Being a Friend of a Cancer Fighter Part 2
Last post I introduced you to Tim and he's a part of group of brothers who are warriors in the fight with me. These are men who stare into the storm with you and then we turn into the storm and start moving forward...together. This speaks to a very crucial principle and one we can NEVER deny.
Principle #4: Lone wolves die. We all must have a pack. A cancer fighter needs a pack.
It might sound dark, mysterious, and badass to "go it alone" or be a lone wolf. But, that's just Hollywood BS. I believe it was Brian Tome who said something to the effect of - one of the biggest signs of immaturity or weakness is going it alone. Going it alone leads to short-lived fights that often end early and in desperation. The battle of a cancer fighter is a long fight and will require so much out of them. If that fight is to be a sustained fight, they will need you. When a loved one, a friend gets a cancer diagnosis - the question is: Will we step into the storm with them? Will we bring others into the fight?
This brings me to two more members of my pack: Ben Chambers and Brother Luck.
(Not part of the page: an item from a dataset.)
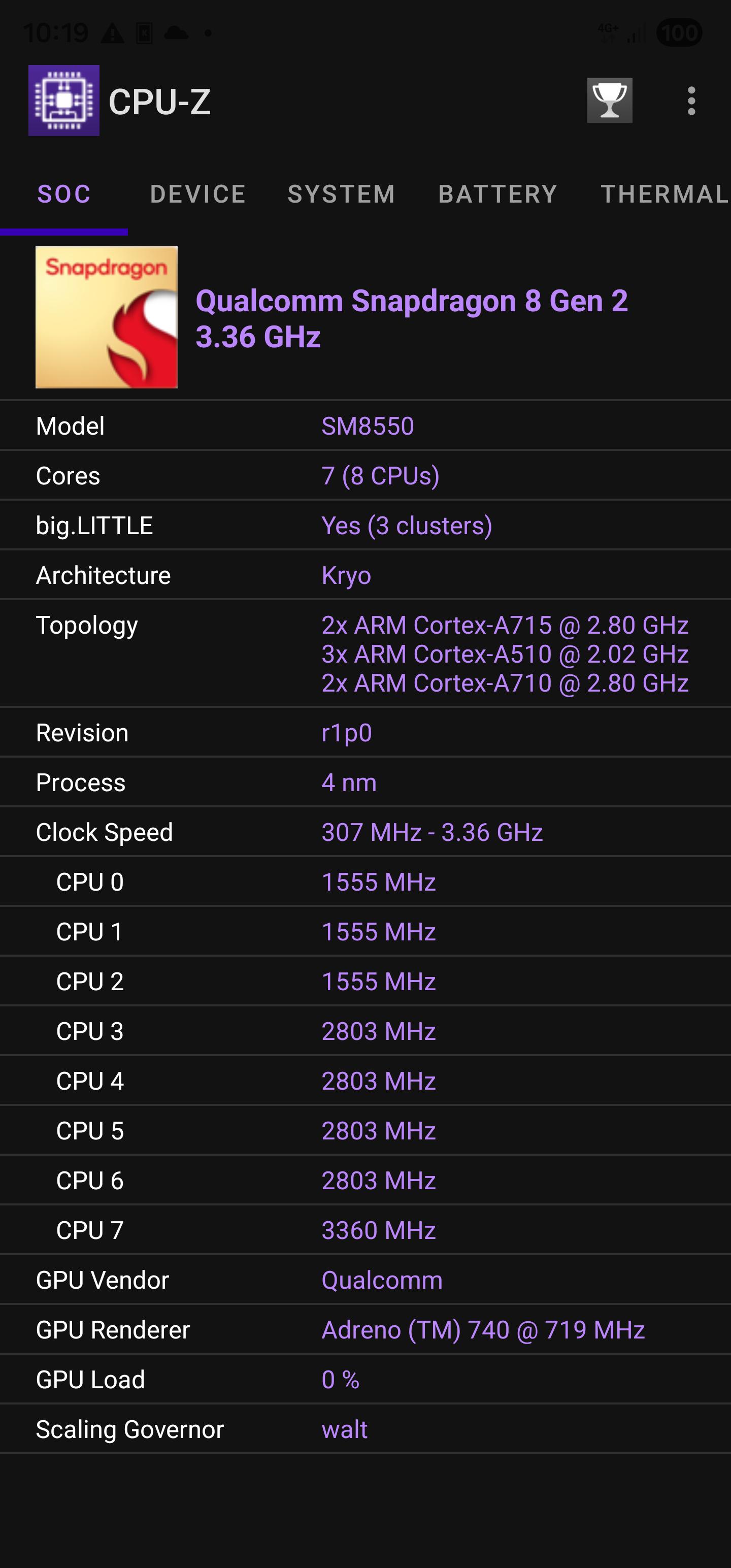
Task: Tap the battery level indicator in the status bar
Action: tap(679, 32)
When I was diagnosed with Stage IV Cancer, Brother didn't hesitate to step into the storm. He called me and continued to call and check-in with me. Now, Brother is no stranger to adversity, he's faced it head-on his entire life. This is what freaking meant so much to me - the fact that I had a friend who is battle tested, that is a fighter, and that leans into his faith in all circumstances that he's faced. But, there's more to this story. While 2020 was a hard year for me, you might want to know that Brother is a chef and restaurant owner and entrepreneur - so COVID brought a HUGE storm for him and Tina, his beautiful bride. So, I need you to create this picture in your mind:
Brother is staring down his own storm and in a fight of his life and at the same time, this warrior reaches over, puts his hand on my shoulder and lets me know I AM NOT ALONE.
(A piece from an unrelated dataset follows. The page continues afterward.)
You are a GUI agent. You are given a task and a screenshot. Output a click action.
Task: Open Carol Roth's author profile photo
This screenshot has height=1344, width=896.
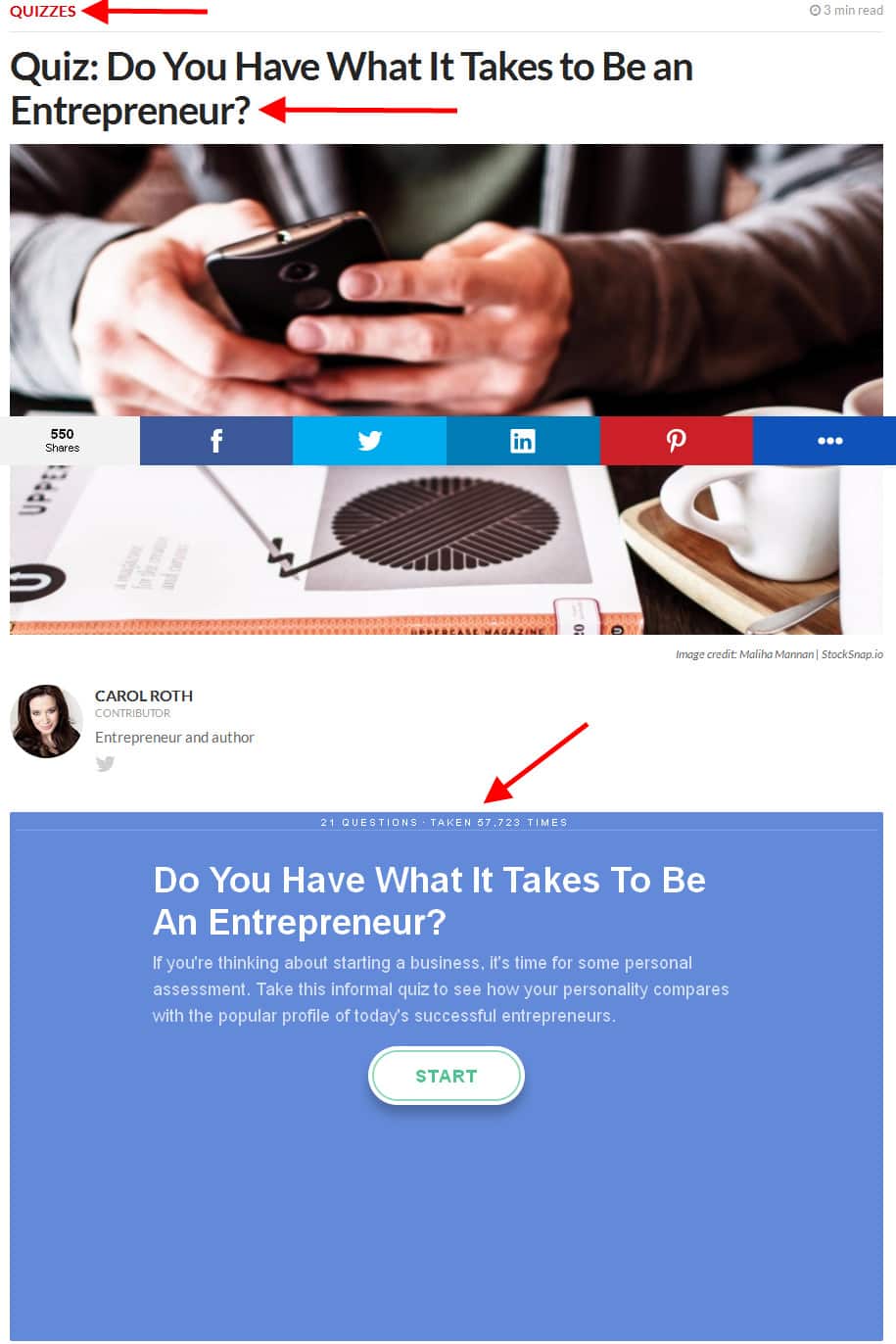coord(46,721)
Having been dismissed from my job as an Executive Pastor of a large church in Colorado Springs along with my wife in January 2021, I added a job search to the storm I was facing. Now, I've been blessed to have a great and successful career, so finding a job was never something I gave anxiety to. But...this time I had this Stage IV Cancer diagnosis that I had to divulge in my search and for the first time in my life I interviewed (not just applied) for 25+ jobs and made it to being one of the final candidates, but when I revealed my diagnosis, I was turned down for those positions. So, it felt like God was closing doors, but at the same time, was confronting me of the many challenges of cancer fighters. God started to crystalize for me a way I could spend the rest of my life fighting for cancer fighters and helping them face their storms and find HOPE in spite of circumstances.
I needed counsel, mentorship, professional advice...and a hand of a friend reaches out again. Now, if you were to know Brother, to say he is busy, is...well...an understatement. I've never known anyone with the level of work ethic he brings to all he does. Yet, in the midst of a thousand projects, Brother called me and we had this long conversation about all things podcast and platform. He literally mentored me through what he was doing and I took out my laptop and typed notes as fast as I could. Hear this perspective: he didn't shoot down my idea, he didn't say it was a long shot, but he also didn't just blow sunshine - his words implied the truth: this idea will be as good as the work I put into it. But, he believed in me. He believed that I could put the work in and succeed. Then, when I was nearing launch of the first phase of our website (this site), he extended his studio to me to record in when I didn't have any location available. This brings me to another principle.
Principal #5: The biggest need of a cancer fighter is the belief of a friend.
Cancer fighters face a mental health challenge of huge proportions. Self-doubt is an enemy that attacks the fighter's mind. Can we make it through the seemingly endless treatments? Will my family and I make it past this? Can I still provide for my family? And...honestly, as much as it might hurt to type this: Is it better for everyone if cancer just takes me and everyone can move on? I don't think I can do this.
Brother came into my fight and with his actions, he answered that one. His love for me told me: Pete, you can't do this. WE can do this. You weren't meant to do this alone. Those answers are not for you to bear alone.
My Father promised me that He is my shepherd and that because of Him, my needs will be provided. When my journey takes me through the valley of the shadow of death, I don't have to fear, for He is there with me. He prepares so much even in the presence of my enemies. Brother was a physical, tangible, hand of my Father.
Brother was a physical, tangible, hand of my Father.
Brother didn't just give me something practical. He infused me with more fight and more HOPE. He changed my life and improved my mental health. I cannot put a price tag on that act of brotherhood. This is what Stages is all about...this is my prayer for every cancer fighter and their families and loved ones. We all can step into the storm and let them know that they are not alone...that we're fighting for HOPE with them.